• _What the exercise asks_: Print, exactly and completely, every entry in the data.

^^^^

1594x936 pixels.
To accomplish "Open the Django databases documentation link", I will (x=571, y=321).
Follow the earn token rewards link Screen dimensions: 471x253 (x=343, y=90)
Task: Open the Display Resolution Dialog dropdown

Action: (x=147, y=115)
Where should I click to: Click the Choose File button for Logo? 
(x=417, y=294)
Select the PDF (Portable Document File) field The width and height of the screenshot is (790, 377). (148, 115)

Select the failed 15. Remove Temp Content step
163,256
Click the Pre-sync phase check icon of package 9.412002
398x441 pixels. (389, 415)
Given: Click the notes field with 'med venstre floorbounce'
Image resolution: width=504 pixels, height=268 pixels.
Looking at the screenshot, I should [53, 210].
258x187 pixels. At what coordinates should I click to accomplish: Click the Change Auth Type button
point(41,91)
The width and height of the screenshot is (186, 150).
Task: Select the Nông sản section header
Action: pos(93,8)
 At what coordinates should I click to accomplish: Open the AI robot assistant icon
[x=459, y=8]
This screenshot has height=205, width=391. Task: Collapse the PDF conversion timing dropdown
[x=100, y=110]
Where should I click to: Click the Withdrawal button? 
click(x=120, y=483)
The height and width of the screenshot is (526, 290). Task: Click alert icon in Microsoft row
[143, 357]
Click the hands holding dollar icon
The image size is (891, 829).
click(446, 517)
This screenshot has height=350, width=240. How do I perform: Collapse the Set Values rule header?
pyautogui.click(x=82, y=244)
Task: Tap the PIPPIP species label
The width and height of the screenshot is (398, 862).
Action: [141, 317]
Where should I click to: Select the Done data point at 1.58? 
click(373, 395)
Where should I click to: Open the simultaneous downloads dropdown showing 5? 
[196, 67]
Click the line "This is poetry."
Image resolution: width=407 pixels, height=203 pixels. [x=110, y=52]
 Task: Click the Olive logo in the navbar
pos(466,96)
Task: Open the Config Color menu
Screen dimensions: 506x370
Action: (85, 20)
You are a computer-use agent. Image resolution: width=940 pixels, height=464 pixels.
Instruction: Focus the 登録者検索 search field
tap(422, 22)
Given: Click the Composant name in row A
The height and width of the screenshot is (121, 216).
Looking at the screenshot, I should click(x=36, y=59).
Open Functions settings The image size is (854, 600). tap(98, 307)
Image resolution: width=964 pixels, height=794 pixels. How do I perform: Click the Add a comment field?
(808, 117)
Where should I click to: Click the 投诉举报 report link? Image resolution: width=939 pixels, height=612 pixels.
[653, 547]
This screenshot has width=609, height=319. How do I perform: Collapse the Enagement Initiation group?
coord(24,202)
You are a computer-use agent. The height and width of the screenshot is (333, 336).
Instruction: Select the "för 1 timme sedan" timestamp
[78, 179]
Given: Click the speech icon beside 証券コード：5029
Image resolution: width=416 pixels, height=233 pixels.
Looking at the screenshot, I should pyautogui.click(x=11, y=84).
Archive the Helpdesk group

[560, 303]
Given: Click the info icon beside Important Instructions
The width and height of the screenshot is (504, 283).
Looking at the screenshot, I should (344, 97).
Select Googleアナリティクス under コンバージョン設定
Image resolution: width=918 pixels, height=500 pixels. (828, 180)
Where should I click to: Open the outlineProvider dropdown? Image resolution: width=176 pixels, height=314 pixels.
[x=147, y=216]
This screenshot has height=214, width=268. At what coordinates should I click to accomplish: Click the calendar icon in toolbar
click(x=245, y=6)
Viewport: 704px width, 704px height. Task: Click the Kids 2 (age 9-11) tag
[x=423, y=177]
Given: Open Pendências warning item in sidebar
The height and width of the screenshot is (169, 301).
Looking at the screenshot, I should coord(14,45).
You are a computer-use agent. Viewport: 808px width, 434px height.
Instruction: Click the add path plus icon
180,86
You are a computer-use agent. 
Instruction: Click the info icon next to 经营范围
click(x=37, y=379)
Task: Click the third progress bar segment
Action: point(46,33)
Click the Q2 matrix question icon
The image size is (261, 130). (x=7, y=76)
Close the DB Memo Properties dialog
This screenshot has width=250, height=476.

^^^^

• _Exercise result_:
1594x936 pixels.
To accomplish "Open the Django databases documentation link", I will (x=571, y=321).
Follow the earn token rewards link Screen dimensions: 471x253 (x=343, y=90)
Task: Open the Display Resolution Dialog dropdown

Action: (x=147, y=115)
Where should I click to: Click the Choose File button for Logo? 
(x=417, y=294)
Select the PDF (Portable Document File) field The width and height of the screenshot is (790, 377). (148, 115)

Select the failed 15. Remove Temp Content step
163,256
Click the Pre-sync phase check icon of package 9.412002
398x441 pixels. (389, 415)
Given: Click the notes field with 'med venstre floorbounce'
Image resolution: width=504 pixels, height=268 pixels.
Looking at the screenshot, I should [53, 210].
258x187 pixels. At what coordinates should I click to accomplish: Click the Change Auth Type button
point(41,91)
The width and height of the screenshot is (186, 150).
Task: Select the Nông sản section header
Action: pos(93,8)
 At what coordinates should I click to accomplish: Open the AI robot assistant icon
[x=459, y=8]
This screenshot has height=205, width=391. Task: Collapse the PDF conversion timing dropdown
[x=100, y=110]
Where should I click to: Click the Withdrawal button? 
click(x=120, y=483)
The height and width of the screenshot is (526, 290). Task: Click alert icon in Microsoft row
[143, 357]
Click the hands holding dollar icon
The image size is (891, 829).
click(446, 517)
This screenshot has height=350, width=240. How do I perform: Collapse the Set Values rule header?
pyautogui.click(x=82, y=244)
Task: Tap the PIPPIP species label
The width and height of the screenshot is (398, 862).
Action: [141, 317]
Where should I click to: Select the Done data point at 1.58? 
click(373, 395)
Where should I click to: Open the simultaneous downloads dropdown showing 5? 
[196, 67]
Click the line "This is poetry."
Image resolution: width=407 pixels, height=203 pixels. [x=110, y=52]
 Task: Click the Olive logo in the navbar
pos(466,96)
Task: Open the Config Color menu
Screen dimensions: 506x370
Action: (85, 20)
You are a computer-use agent. Image resolution: width=940 pixels, height=464 pixels.
Instruction: Focus the 登録者検索 search field
tap(422, 22)
Given: Click the Composant name in row A
The height and width of the screenshot is (121, 216).
Looking at the screenshot, I should click(x=36, y=59).
Open Functions settings The image size is (854, 600). tap(98, 307)
Image resolution: width=964 pixels, height=794 pixels. How do I perform: Click the Add a comment field?
(808, 117)
Where should I click to: Click the 投诉举报 report link? Image resolution: width=939 pixels, height=612 pixels.
[653, 547]
This screenshot has width=609, height=319. How do I perform: Collapse the Enagement Initiation group?
coord(24,202)
You are a computer-use agent. The height and width of the screenshot is (333, 336).
Instruction: Select the "för 1 timme sedan" timestamp
[78, 179]
Given: Click the speech icon beside 証券コード：5029
Image resolution: width=416 pixels, height=233 pixels.
Looking at the screenshot, I should pyautogui.click(x=11, y=84).
Archive the Helpdesk group

[560, 303]
Given: Click the info icon beside Important Instructions
The width and height of the screenshot is (504, 283).
Looking at the screenshot, I should (344, 97).
Select Googleアナリティクス under コンバージョン設定
Image resolution: width=918 pixels, height=500 pixels. (828, 180)
Where should I click to: Open the outlineProvider dropdown? Image resolution: width=176 pixels, height=314 pixels.
[x=147, y=216]
This screenshot has height=214, width=268. At what coordinates should I click to accomplish: Click the calendar icon in toolbar
click(x=245, y=6)
Viewport: 704px width, 704px height. Task: Click the Kids 2 (age 9-11) tag
[x=423, y=177]
Given: Open Pendências warning item in sidebar
The height and width of the screenshot is (169, 301).
Looking at the screenshot, I should coord(14,45).
You are a computer-use agent. Viewport: 808px width, 434px height.
Instruction: Click the add path plus icon
180,86
You are a computer-use agent. 
Instruction: Click the info icon next to 经营范围
click(x=37, y=379)
Task: Click the third progress bar segment
Action: point(46,33)
Click the Q2 matrix question icon
The image size is (261, 130). (x=7, y=76)
Close the DB Memo Properties dialog
This screenshot has width=250, height=476.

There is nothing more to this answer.